* [Items from a dataset]:
* * * *

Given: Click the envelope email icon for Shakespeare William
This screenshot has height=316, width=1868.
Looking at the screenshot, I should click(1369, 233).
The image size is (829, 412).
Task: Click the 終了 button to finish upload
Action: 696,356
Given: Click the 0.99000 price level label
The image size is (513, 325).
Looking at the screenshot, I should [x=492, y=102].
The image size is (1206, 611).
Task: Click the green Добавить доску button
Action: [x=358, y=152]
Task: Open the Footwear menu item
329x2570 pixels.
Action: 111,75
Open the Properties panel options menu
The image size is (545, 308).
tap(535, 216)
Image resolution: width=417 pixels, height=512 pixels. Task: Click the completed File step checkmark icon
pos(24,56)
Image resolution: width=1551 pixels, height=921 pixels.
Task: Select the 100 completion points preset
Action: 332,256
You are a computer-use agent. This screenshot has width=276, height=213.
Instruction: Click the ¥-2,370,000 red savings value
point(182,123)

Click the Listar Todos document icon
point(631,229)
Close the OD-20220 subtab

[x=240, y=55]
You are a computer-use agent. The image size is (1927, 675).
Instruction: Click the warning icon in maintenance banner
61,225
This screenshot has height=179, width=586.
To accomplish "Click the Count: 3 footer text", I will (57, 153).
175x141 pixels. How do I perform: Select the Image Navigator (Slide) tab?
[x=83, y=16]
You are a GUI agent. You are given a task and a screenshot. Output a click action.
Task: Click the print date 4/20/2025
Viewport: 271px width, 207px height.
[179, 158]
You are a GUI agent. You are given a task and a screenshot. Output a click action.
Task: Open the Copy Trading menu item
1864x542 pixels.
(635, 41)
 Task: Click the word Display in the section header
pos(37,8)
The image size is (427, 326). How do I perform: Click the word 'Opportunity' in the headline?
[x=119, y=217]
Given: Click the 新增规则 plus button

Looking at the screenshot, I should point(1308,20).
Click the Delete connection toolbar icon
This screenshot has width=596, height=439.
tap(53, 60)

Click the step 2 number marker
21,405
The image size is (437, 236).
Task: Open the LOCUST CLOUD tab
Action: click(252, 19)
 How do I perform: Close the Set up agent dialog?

* * * *

Copy each line in the entries above where "menu" turns up.

* [Reply]:
Task: Open the Footwear menu item
Open the Properties panel options menu
Task: Open the Copy Trading menu item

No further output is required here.